Relationships

The Real Reason Why Women Love Testing Their Husbands On TikTok

It seems there’s always a new “test” for husbands going around on TikTok. Why is that?

By Keelia Clarkson5 min read
Pexels/Pelageia Zelenina

On TikTok, new trends are invented on the daily. Sometimes, it’s a fun, mesmerizing dance to a catchy tune. Other times, it involves stitching an insane yet true story to another user’s video about not liking store-bought pesto. And other other times, it’s all about the newest way to “test” your husband – not on his knowledge of a particular subject, but instead how he reacts to something you do, say, or ask him to do.

The women of TikTok are constantly finding new tests to try out on their men. For a while, it was the ketchup test, where a woman would pour ketchup onto a counter and ask her man how he would clean it up. Then, there was the David Beckham dancing test. Then, there was the orange peel test. Then, there was the “name a woman – any woman” test. Then, there was the “calling my boyfriend my husband to see how he reacts” test. And by tomorrow, this list will be out of date, lacking the latest test to take over many a woman’s For You Page.

Some tests are relatively surface-level, silly, and meaningless, and capturing a candid response that will make the viewers laugh is the ultimate objective. But other times, the purpose of the test is to ascertain whether or not he’s a good guy, or if he’s faithful, or if he truly loves you. On tests like these in which the husband “fails” or doesn’t give what has already been deemed to be the correct response, the comments go something like this: “Girl that hurt MY feelings and he isn’t even mine,” and “Red flags everywhere,” and “Get rid of the man,” and “Girl, run. This man is not for you,” and so on and so forth.

● **Information supplied**

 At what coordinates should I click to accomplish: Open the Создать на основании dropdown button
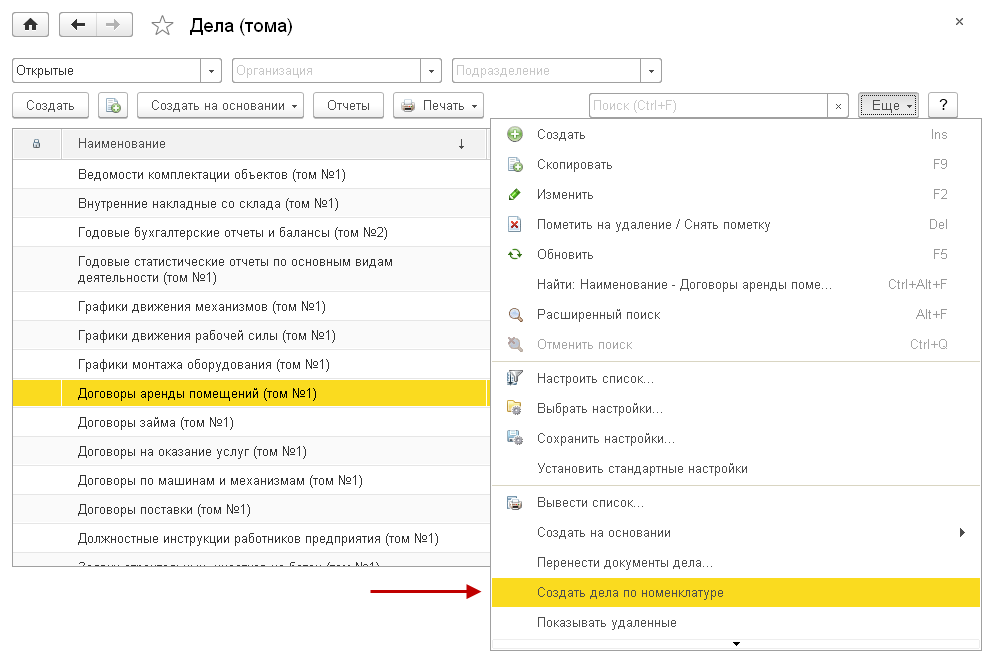(221, 105)
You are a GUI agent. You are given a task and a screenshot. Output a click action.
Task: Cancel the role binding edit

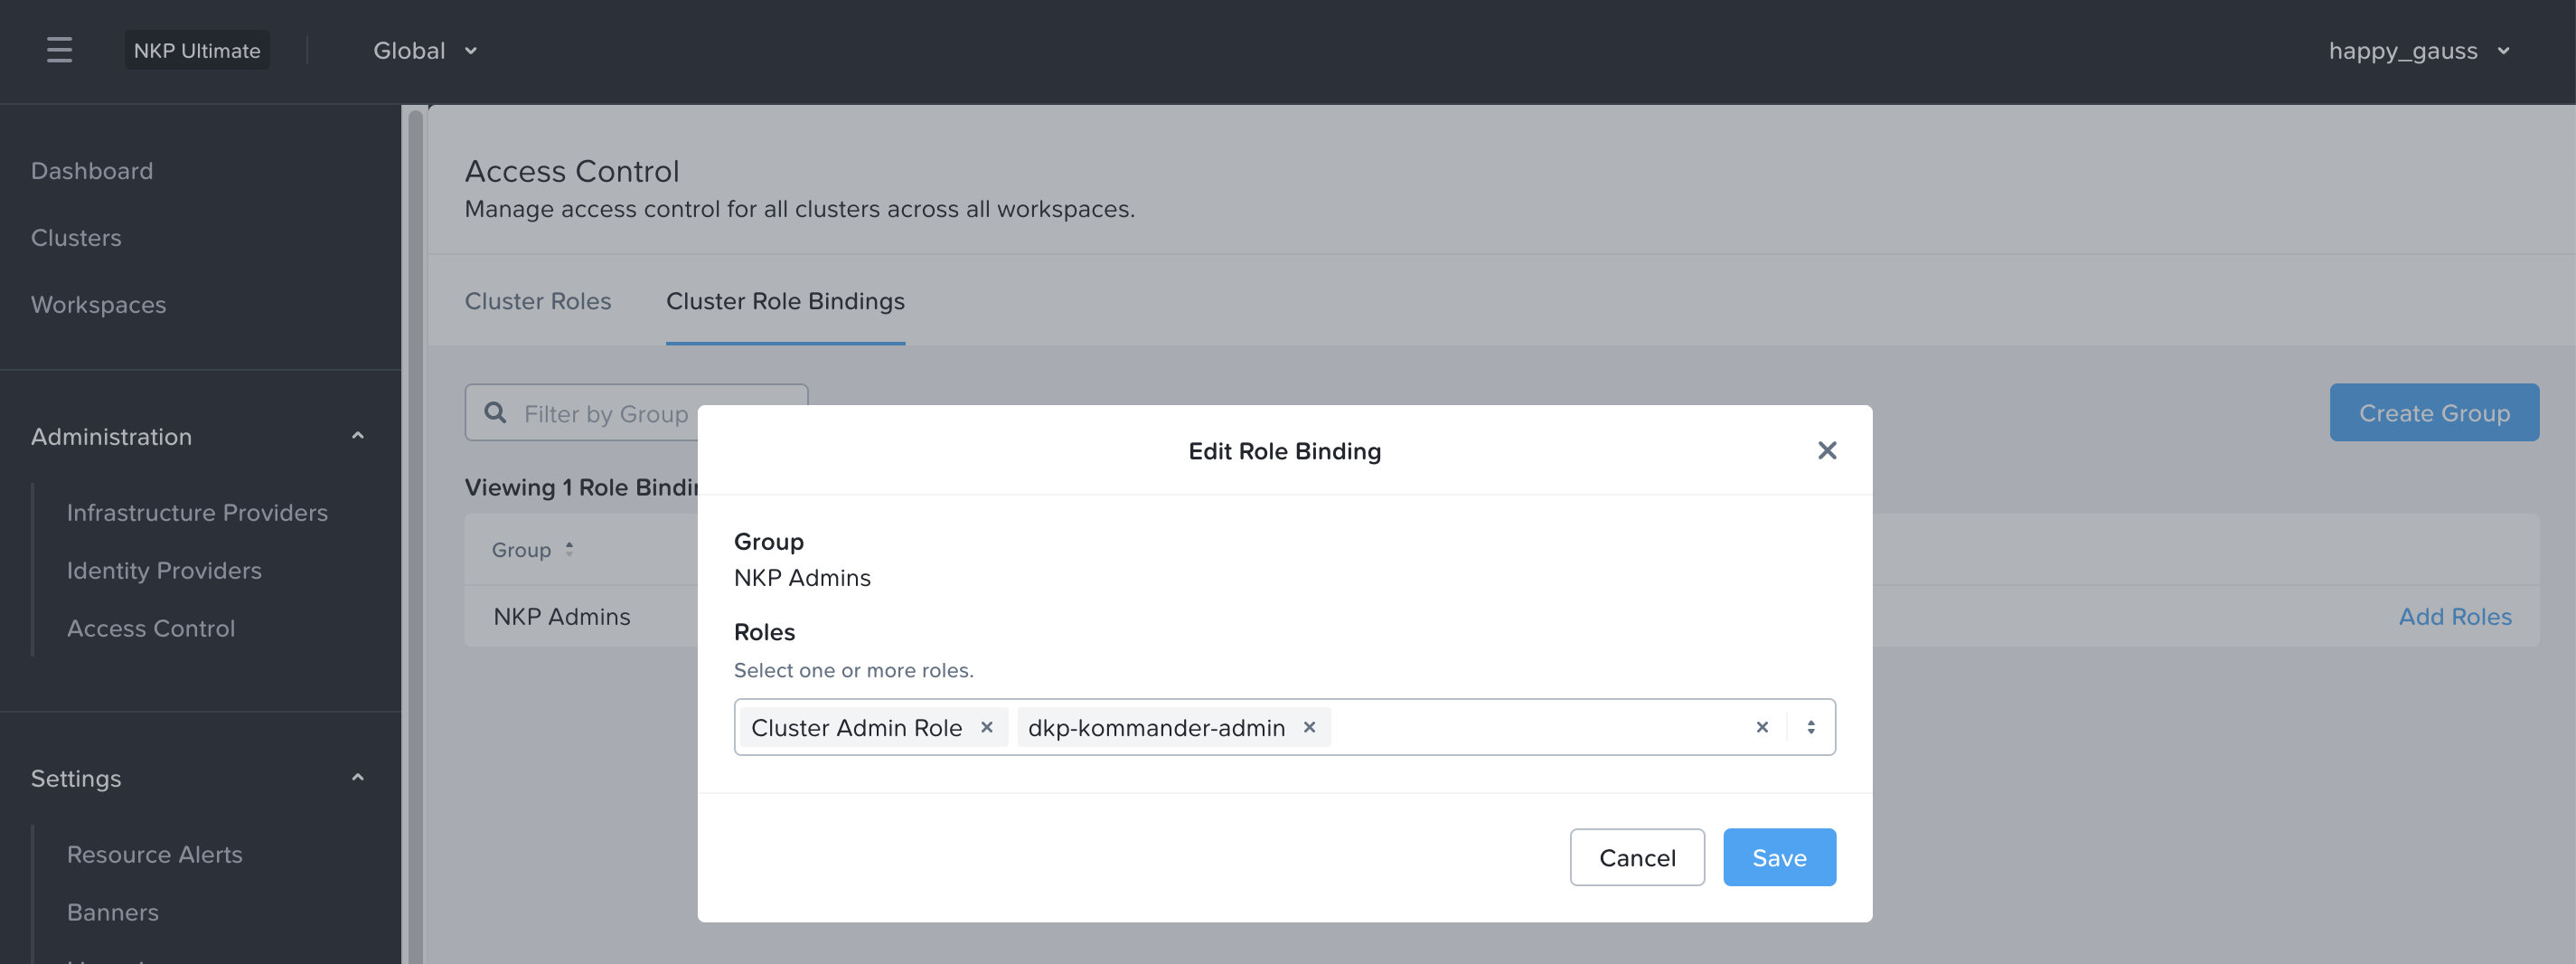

● **Set tasks**
A - Answer these from the article about husband tests on TikTok:
(i) In the ketchup test, where does the woman pour the ketchup?
(ii) What food does another user's video say they don't like when it's store-bought?
(iii) What is the ultimate objective of the surface-level, silly tests?
B - Retype the part of the article about husband tests on TikTok that opens with the words "The women of" and closes with "For You Page.".
Answer from the text alone.

● **The solutions**
A -
(i) Onto a counter.
(ii) Pesto.
(iii) Capturing a candid response that will make the viewers laugh.

B -
The women of TikTok are constantly finding new tests to try out on their men. For a while, it was the ketchup test, where a woman would pour ketchup onto a counter and ask her man how he would clean it up. Then, there was the David Beckham dancing test. Then, there was the orange peel test. Then, there was the “name a woman – any woman” test. Then, there was the “calling my boyfriend my husband to see how he reacts” test. And by tomorrow, this list will be out of date, lacking the latest test to take over many a woman’s For You Page.